Die wenigsten Menschen haben einen „festen“ Scheidungsanwalt Der Normalfall ist doch ohnehin der, dass keine Partei einen besonders vertrauten Scheidungsanwalt hat, sondern - egal welcher Ehepartner - sich erst einmal einen Anwalt suchen muss. Das können die beiden natürlich theoretisch auch gemeinsam und mit Losentscheid machen. Das ändert aber nichts am Grundproblem!
Scheidungen sind jetzt nicht so mein Metier, habe ich nur ausnahmsweise mal gemacht, aber nehmen wir mal folgende Situation an (die ich nie akzeptieren würde):
Die mir unbekannten A und B stellen sich bei mir als scheidungswilliges Ehepaar vor. Sie sind sich vollkommen einig und wollen die Sache möglichst billig über die Bühne bringen, erzählen was vom „gemeinsamen Anwalt“, ich kläre darüber auf, dass es den nicht gibt, und eine Partei dann unvertreten ist. Die beiden erzählen mir, dass ihnen dies egal ist und wir gemeinsam offen über alles sprechen können und sie keine Geheimnisse voreinander haben, … Man einigt sich darauf, dass A von mir vertreten die Anträge stellen soll.
Im Rahmen der Aufnahme der Daten kommt es zu einem Punkt an dem ich sehe, dass die beiden bzgl. einer wertvollen Immobilie davon ausgehen, dass sie alleine einem Ehegatten zusteht, was aber nun mal keinen Rückhalt in Gesetz und Rechtsprechung findet. Um mich standesrechtlich korrekt zu verhalten, habe ich vorab ja bereits geklärt, wen ich vertreten soll, s.o.
- Variante: Da ich A vertrete, dem nach fälschlicher Ansicht der Eheleute die Immobilie zusteht, muss ich die Klappe halten, weil alles andere Parteiverrat wäre (strafbar!). Die generelle „Freigabe“ hilft mir da im Zweifelsfall gar nichts, weil sie in Unkenntnis des erheblichen Immobilienwerts erteilt wurde. Abgesehen davon: Warum soll ich mich überhaupt der Gefahr einer Anklage wegen Parteiverrats aussetzen? Ich wäre ja mit dem Klammerbeutel gepudert! Ich darf nur A unter vier Augen von meiner Erkenntnis erzählen. Was A dann damit macht, … Ich bin raus! Popo an die Wand und nach mir die Sintflut. Sollte B die Sache irgendwann spitz bekommen, kann ich als Anwalt ruhig schlafen, als Mensch könnte ich es schon in dem Moment nicht mehr, wo ich B sehenden Auges - ohne etwas tun zu dürfen - ins Verderben rennen lassen muss.

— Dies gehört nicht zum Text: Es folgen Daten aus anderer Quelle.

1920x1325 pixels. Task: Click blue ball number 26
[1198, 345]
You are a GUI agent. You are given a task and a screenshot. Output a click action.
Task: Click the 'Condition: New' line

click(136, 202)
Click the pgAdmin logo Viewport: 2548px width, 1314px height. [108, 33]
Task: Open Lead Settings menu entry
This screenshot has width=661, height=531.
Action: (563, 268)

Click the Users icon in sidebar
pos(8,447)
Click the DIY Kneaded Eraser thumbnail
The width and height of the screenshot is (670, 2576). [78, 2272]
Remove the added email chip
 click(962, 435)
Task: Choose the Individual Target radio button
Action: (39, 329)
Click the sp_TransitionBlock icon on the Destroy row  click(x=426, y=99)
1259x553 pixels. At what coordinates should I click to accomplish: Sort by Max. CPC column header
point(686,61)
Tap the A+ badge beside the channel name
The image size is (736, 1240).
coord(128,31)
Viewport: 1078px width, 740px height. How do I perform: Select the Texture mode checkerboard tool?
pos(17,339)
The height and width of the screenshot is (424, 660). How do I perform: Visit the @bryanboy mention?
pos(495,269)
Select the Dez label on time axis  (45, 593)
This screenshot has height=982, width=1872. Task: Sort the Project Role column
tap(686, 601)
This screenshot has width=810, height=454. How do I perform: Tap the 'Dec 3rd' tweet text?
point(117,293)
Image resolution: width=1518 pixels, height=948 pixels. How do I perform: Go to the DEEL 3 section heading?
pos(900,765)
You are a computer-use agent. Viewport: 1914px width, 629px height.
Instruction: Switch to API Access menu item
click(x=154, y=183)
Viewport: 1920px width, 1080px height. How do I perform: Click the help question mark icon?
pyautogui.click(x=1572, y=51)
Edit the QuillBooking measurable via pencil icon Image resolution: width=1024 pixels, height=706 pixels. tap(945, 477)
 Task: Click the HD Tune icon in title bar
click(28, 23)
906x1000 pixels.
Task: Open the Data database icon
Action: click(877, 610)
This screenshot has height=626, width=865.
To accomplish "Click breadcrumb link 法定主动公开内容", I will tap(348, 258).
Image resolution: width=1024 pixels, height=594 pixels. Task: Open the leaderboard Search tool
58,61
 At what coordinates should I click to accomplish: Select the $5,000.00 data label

Variante 2: Ich vertrete B und kann in dem Fall sogar problemlos offen vor beiden meine Erkenntnis kund tun. Ob B ab dem Moment noch so einig mit A ist? Mir kann es egal sein, ich bekomme ja mein Geld von B so oder so. Hat A halt mit Kirschen gehandelt und soll sich jetzt gerne einen eigenen Anwalt suchen, wenn er die Sache anders sieht. Was ich aber nicht tun darf: „Einfach meine Klappe halten“, denn das wäre in dem Fall Parteiverrat an B, und sollte B ein Jahr später Wind davon bekommen, dass ihr/ihm da ganz schön was durch die Lappen gegangen ist, wäre von Einigkeit keine Rede mehr, und könnte ich meine Haftpflicht einschalten.
Richter gibt es gute und schlechte. Es kommt durchaus vor, dass die bei so genannten „gemeinsamen Anwälten“ dann mal etwas genauer hinsehen und kritische Rückfragen stellen, ob die nicht vertretene Partei wirklich weiß auf was sie sich da mit welchen Folgen eingelassen hat. Eine Garantie dafür gibt es aber nicht, und da gibt es dann auch keine Berufshaftpflicht, die man in Anspruch nehmen könnte, wenn einem auf dem Weg etwas durch die Lappen gegangen ist.
Und das alles hat nicht mit „je mehr Streitpunkte“ zu tun, sondern einfach mit Waffengleichheit. Eine Einigkeit die auf Unkenntnis und schlechterer Beratung einer Seite beruht ist in meinen Augen nicht viel wert. Auch wenn beide Seiten vernünftig vertreten sind muss dies nicht zu Streit führen. Das gibt aber das gute Gefühl recht sicher sein zu können, dass man tatsächlich weiß, worauf man sich einlässt.